- **CHECK YOUR UNDERSTANDING**
(1) Reproduce the portion of the troubleshooting notes starting at "Symptom: Startup probe" and ending at "startup_probe_timeout in Terraform.", word for word.
(2) In the troubleshooting notes, how long is the startup probe timeout?

- **SELECTED EXCERPT**

Health check failures

Symptom: Startup probe fails, service never becomes healthy.

Checks:

# Test locally
docker compose -f docker-compose.yml -f docker-compose.dev.yml up api
curl http://localhost:8080/health

Common causes:

  • Model loading takes longer than the startup probe timeout (240 seconds). Increase startup_probe_timeout in Terraform.
  • Application crash on startup (check logs for Python tracebacks).

Docker build fails in CI

Symptom: The Docker Build Validation job fails on a pull request.

Checks:

  • Verify docker/Dockerfile syntax.
  • Check that all COPY paths exist and are not in .dockerignore.
  • Review the build log for missing system dependencies.

Model not found during CD build

Symptom: CD workflow fails with "ERROR: No model checkpoint available!"

Causes:

  • No model has been uploaded to GCS yet.
  • DVC remote is not configured or accessible.

- **INPUT DATA**
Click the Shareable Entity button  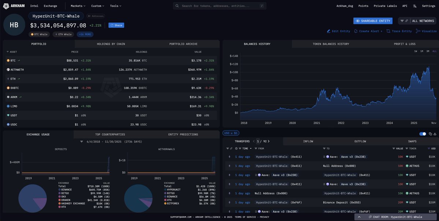coord(373,21)
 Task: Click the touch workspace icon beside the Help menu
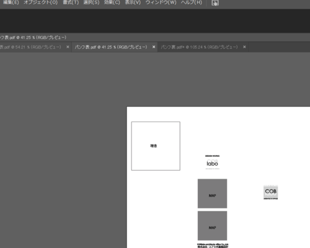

- **SOLUTIONS IN ORDER**
(1)
Symptom: Startup probe fails, service never becomes healthy.

Checks:

# Test locally
docker compose -f docker-compose.yml -f docker-compose.dev.yml up api
curl http://localhost:8080/health

Common causes:

  • Model loading takes longer than the startup probe timeout (240 seconds). Increase startup_probe_timeout in Terraform.

(2) 240 seconds.